The majority of full-time faculty at Hamline University have called for the resignation of the school’s president, Fayneese Miller, over its response to a dispute involving an adjunct professor’s display of religious imagery in an art history class.
The campus incident has spurred debate around academic freedom, as well as issues of inequity and race, that has drawn criticism from scholars and higher education advocates.
On Tuesday, during an all-faculty staff meeting at the Saint Paul, Minnesota-based private liberal arts college, 92 full-time professors voted in favor of officially requesting Miller’s resignation, Jim Scheibel, president of Hamilne University’s Faculty Council, told Sahan Journal, a Minnesota-based nonprofit newsroom. 70 percent of Hamline’s 130 full-time professors attended the meeting, the Journal reported.
Miller is not subject to action based on the faculty letter, which is addressed to the school’s board of trustees, who have voting authority to remove Miller from her position.

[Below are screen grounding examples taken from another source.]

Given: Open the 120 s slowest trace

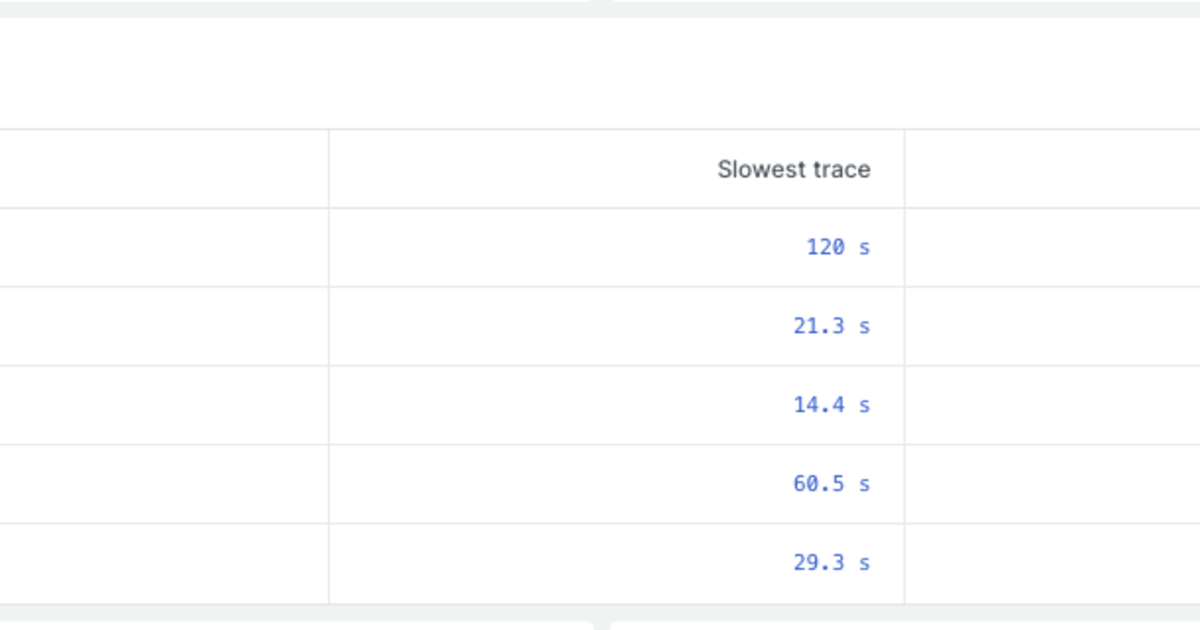Looking at the screenshot, I should (x=838, y=246).
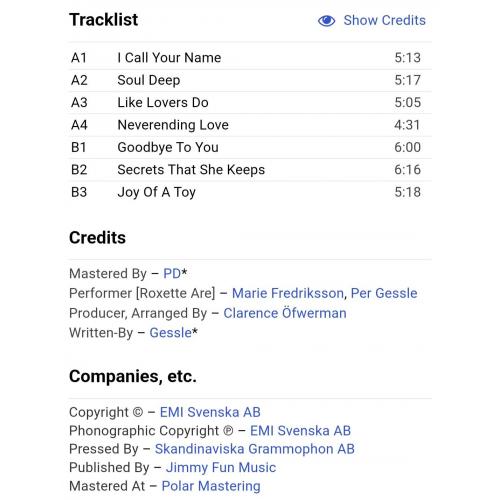This screenshot has height=500, width=500.
Task: Open EMI Svenska AB copyright link
Action: 210,412
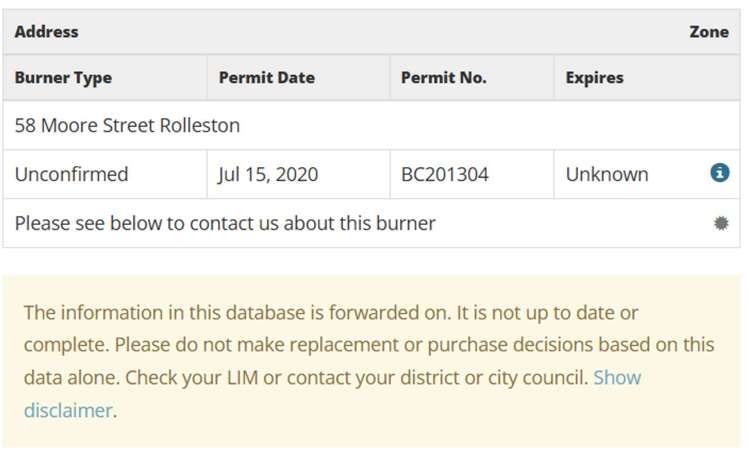This screenshot has height=462, width=749.
Task: Click the Zone table header
Action: tap(708, 32)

The statement in the letter said that faculty believe “great harm” has been done to Hamline’s reputation.
“The reputation of Hamline was deeply tarnished,” Scheibel told the Journal after the vote, adding “I think it’s clear the majority of the full-time faculty do not believe that Fayneese is the one to carry us forward.”
In October, an adjunct professor at Hamline displayed imagery of the Prophet Muhammad deriving from the 14th and 16th centuries during a virtual class. The move ignited a firestorm on campus after an observant Muslim student, who is affiliated with the school’s Muslim Student Association, reported the incident. Last month, the university declined to renew the professor’s contract.

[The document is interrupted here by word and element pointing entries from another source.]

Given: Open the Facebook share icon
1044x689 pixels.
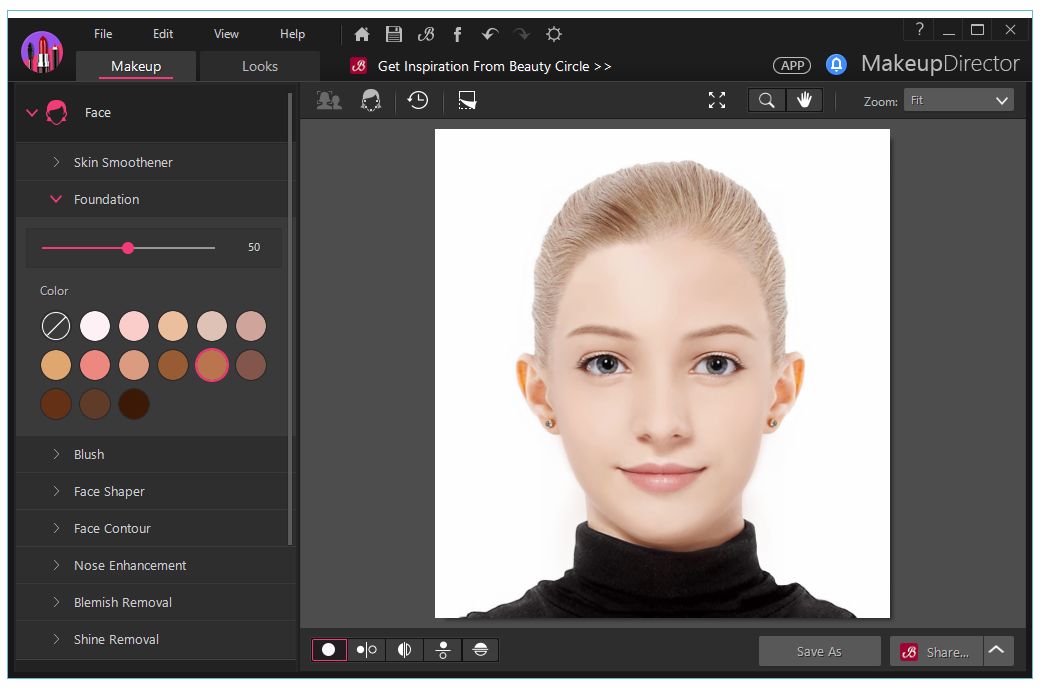Looking at the screenshot, I should click(457, 34).
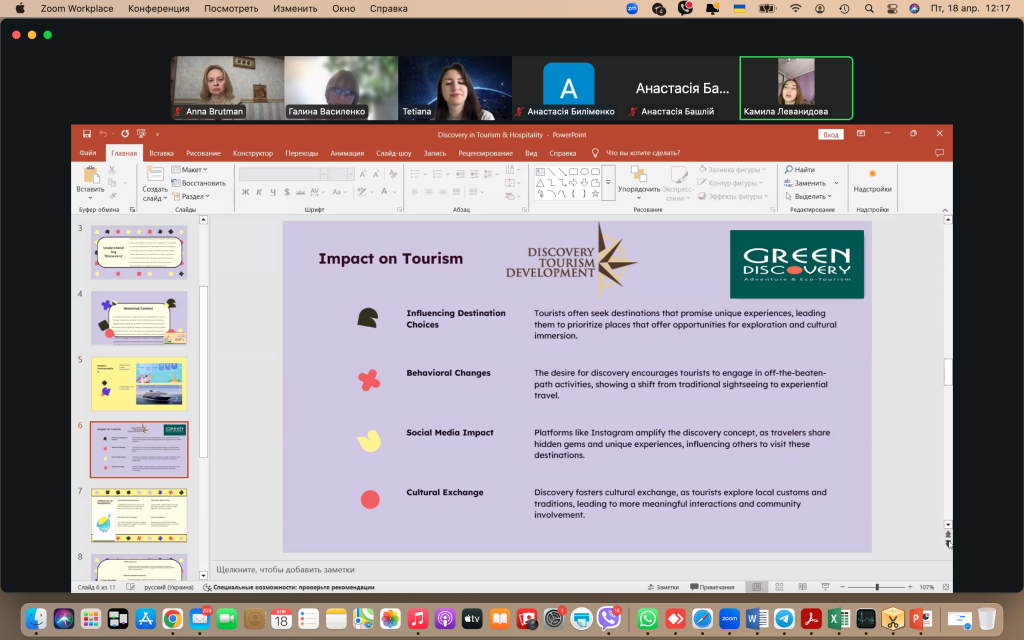Adjust the zoom slider in status bar
The image size is (1024, 640).
[x=877, y=587]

The school initially characterized the incident as “Islamophobic,” before subsequently walking it back after the art history professor, Erika Lopez Prater, sued the school for defamation.
When students returned to campus this month, tensions were high as the on-campus controversy had progressed. According to reports from Sahan Journal and previous statements from Miller, staff and students have reported receiving violent threats amidst the media attention from the incident.
In a statement earlier this month, Miller defended prioritizing protections for religious minority students enrolled at the school, calling on academics advocates to examine “privilege” in their handling of religious materials in educational spaces. Miller, who is the Minnesota university’s first Black president, has held the position since 2015.
A spokesperson for the school did not immediately respond to ARTnews’s request for comment.